Happily Ever After,
Grasshopper,
Box

read the original article

Reutlinger General-Anzeiger / Culture, Monday, 07.02.2011: "Love, wit and rituals" / Sonja Lenz

Dance – Onrush at the »Internationales Tanztheater XI«, Tonne Theatre: Venue at Planie 22 insufficient to accommodate theatregoers


Reutlingen ... The theatregoers who managed to get a ticket experienced on Saturday an evening full of poetry and passion, characterized by forms of synthesis, ritual and conflict.

The »wee dance company« Berlin stood for synthesis. In three different choreographies they thrilled the audience with their physical language of togetherness. The dancers repeatedly take up their partners' movement impulses and continue them with their bodies.

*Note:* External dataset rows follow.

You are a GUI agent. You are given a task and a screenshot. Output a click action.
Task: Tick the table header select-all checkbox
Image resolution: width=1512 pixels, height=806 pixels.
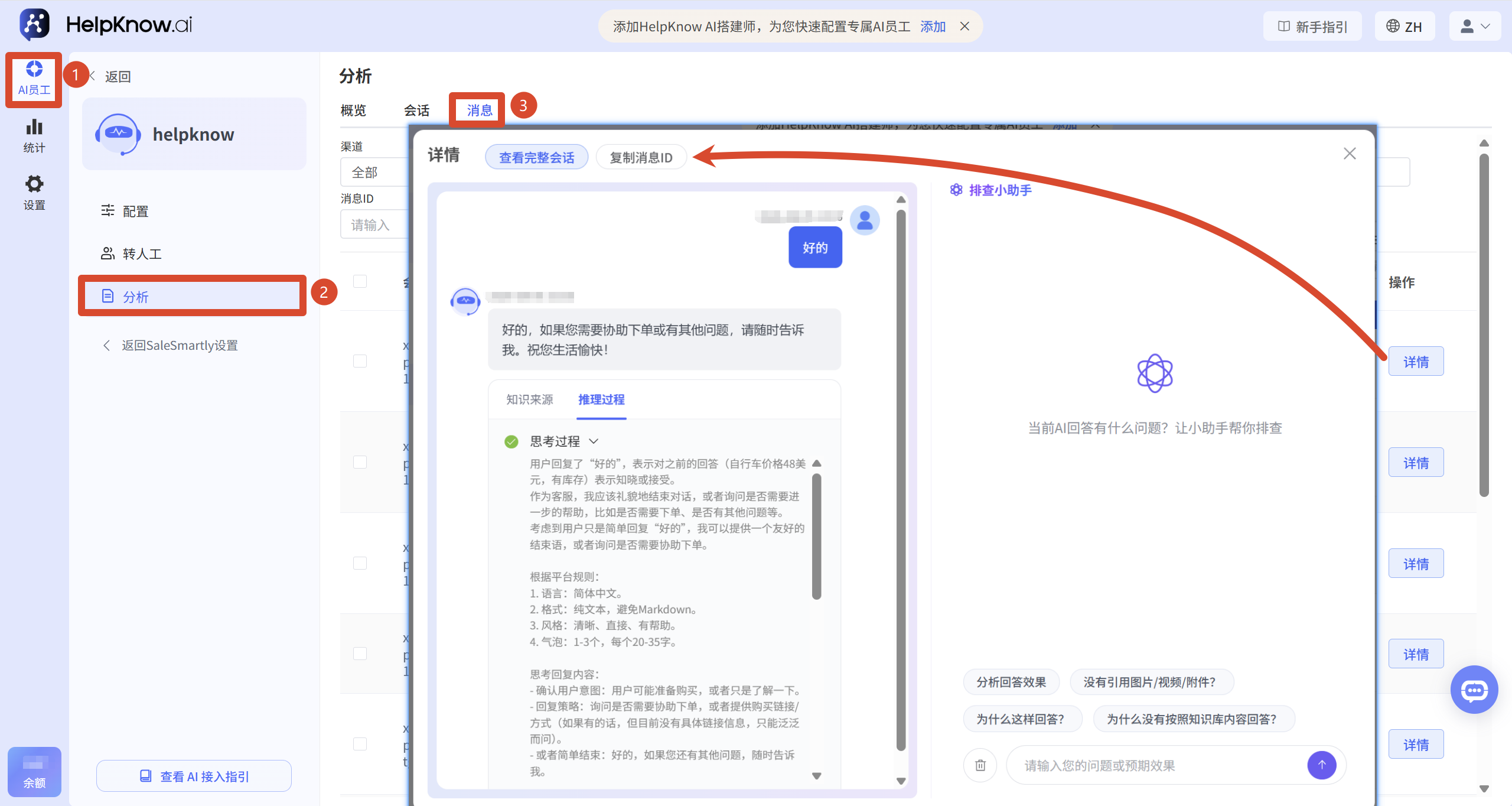pos(360,281)
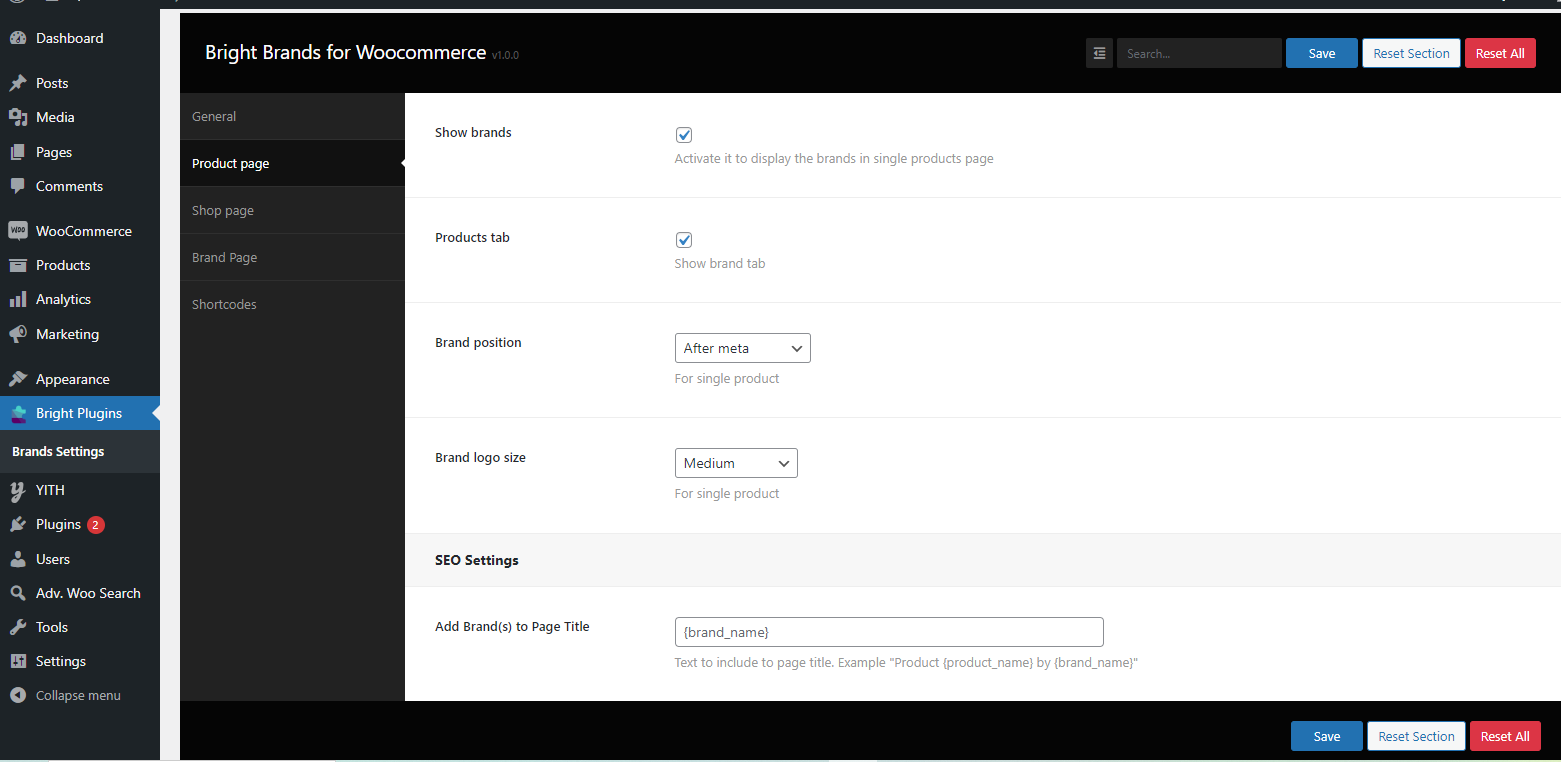Click the Dashboard gauge icon
Screen dimensions: 1561x762
tap(18, 38)
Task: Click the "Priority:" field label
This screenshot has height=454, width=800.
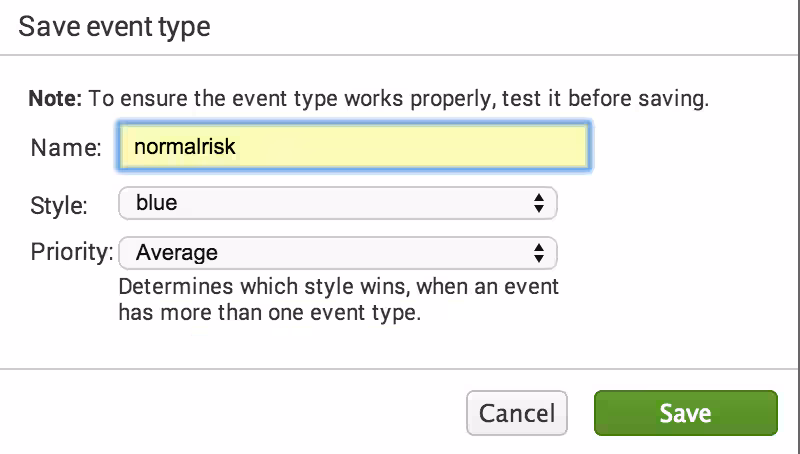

Often do two bodies combine into one unit of movement, the dancers enwinding in intricate lifts and rolls, melting in an expression of organic energy flow.

Movingly, downright bewitchingly, they achieved this in the duet »happily ever after«: Dan Pelleg and Nora Hageneier demonstrated in floating, elegant forms, how the entanglements of love and the abandon in it can lead to a state of feyness.

...

The »wee dance company«'s two other performances dealt, with charm and wit, with different instances of the human condition: in »Grasshopper«, four people in suits (Nora Hageneier, Dan Pelleg, Mayra Wallraff und Marko E. Weigert) interact on and with two stretches of artificial lawn as well as diverse umbrellas.

Their movements, at times dreamy, at times robotically hectic or weary and crookedly scuttling, are retrospectively, through a final video image, interpretable as a picture suite of German workaday life: a screen upstage displays a top view of the four dancers in suits, ready to picnic, sitting in green grass, surrounded by birds' twittering. The camera zooms the motive into the distance, the idyllic nature scene is revealed to be a narrow median strip on a four track highway.

In »Box«, Dan Pelleg and Marko E. Weigert discover the physicalness of two huge cardboard boxes. They caress them, romp over them, transform them into a Punch and Judy stage, from behind which they keep emerging in new poses.